- **EXERCISE INSTRUCTIONS**:
Your output must match the records exactly, line for line.

Recorded data:
§ §

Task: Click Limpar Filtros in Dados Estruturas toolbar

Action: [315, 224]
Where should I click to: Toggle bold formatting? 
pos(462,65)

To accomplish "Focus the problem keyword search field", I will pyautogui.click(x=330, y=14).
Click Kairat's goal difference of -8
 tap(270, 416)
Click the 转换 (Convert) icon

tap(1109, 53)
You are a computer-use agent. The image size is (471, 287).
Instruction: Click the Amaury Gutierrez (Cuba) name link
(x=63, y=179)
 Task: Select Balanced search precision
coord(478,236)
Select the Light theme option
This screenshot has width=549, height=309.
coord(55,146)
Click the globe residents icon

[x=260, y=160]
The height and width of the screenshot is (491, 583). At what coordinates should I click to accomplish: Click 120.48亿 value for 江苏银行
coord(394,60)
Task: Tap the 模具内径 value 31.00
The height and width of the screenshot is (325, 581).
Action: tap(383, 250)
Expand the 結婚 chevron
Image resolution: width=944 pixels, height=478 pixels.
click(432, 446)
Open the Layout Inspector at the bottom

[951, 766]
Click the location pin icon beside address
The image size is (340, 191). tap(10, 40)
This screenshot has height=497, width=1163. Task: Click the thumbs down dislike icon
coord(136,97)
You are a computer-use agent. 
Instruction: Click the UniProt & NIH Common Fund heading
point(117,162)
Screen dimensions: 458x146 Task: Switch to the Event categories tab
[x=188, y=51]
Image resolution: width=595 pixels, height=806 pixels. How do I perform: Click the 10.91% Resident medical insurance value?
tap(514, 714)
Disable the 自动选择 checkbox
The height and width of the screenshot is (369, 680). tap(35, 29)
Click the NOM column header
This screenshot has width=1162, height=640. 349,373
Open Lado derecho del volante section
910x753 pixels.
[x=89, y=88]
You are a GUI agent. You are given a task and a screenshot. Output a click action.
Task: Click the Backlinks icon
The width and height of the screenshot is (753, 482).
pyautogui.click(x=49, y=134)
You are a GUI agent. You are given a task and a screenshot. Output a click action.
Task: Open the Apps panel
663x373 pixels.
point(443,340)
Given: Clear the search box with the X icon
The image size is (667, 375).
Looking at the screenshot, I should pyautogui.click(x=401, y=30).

§ §

- **WRITTEN SOLUTION**:
Task: Click Limpar Filtros in Dados Estruturas toolbar

Action: [315, 224]
Where should I click to: Toggle bold formatting? 
pos(462,65)

To accomplish "Focus the problem keyword search field", I will pyautogui.click(x=330, y=14).
Click Kairat's goal difference of -8
 tap(270, 416)
Click the 转换 (Convert) icon

tap(1109, 53)
You are a computer-use agent. The image size is (471, 287).
Instruction: Click the Amaury Gutierrez (Cuba) name link
(x=63, y=179)
 Task: Select Balanced search precision
coord(478,236)
Select the Light theme option
This screenshot has width=549, height=309.
coord(55,146)
Click the globe residents icon

[x=260, y=160]
The height and width of the screenshot is (491, 583). At what coordinates should I click to accomplish: Click 120.48亿 value for 江苏银行
coord(394,60)
Task: Tap the 模具内径 value 31.00
The height and width of the screenshot is (325, 581).
Action: tap(383, 250)
Expand the 結婚 chevron
Image resolution: width=944 pixels, height=478 pixels.
click(432, 446)
Open the Layout Inspector at the bottom

[951, 766]
Click the location pin icon beside address
The image size is (340, 191). tap(10, 40)
This screenshot has height=497, width=1163. Task: Click the thumbs down dislike icon
coord(136,97)
You are a computer-use agent. 
Instruction: Click the UniProt & NIH Common Fund heading
point(117,162)
Screen dimensions: 458x146 Task: Switch to the Event categories tab
[x=188, y=51]
Image resolution: width=595 pixels, height=806 pixels. How do I perform: Click the 10.91% Resident medical insurance value?
tap(514, 714)
Disable the 自动选择 checkbox
The height and width of the screenshot is (369, 680). tap(35, 29)
Click the NOM column header
This screenshot has width=1162, height=640. 349,373
Open Lado derecho del volante section
910x753 pixels.
[x=89, y=88]
You are a GUI agent. You are given a task and a screenshot. Output a click action.
Task: Click the Backlinks icon
The width and height of the screenshot is (753, 482).
pyautogui.click(x=49, y=134)
You are a GUI agent. You are given a task and a screenshot. Output a click action.
Task: Open the Apps panel
663x373 pixels.
point(443,340)
Given: Clear the search box with the X icon
The image size is (667, 375).
Looking at the screenshot, I should pyautogui.click(x=401, y=30).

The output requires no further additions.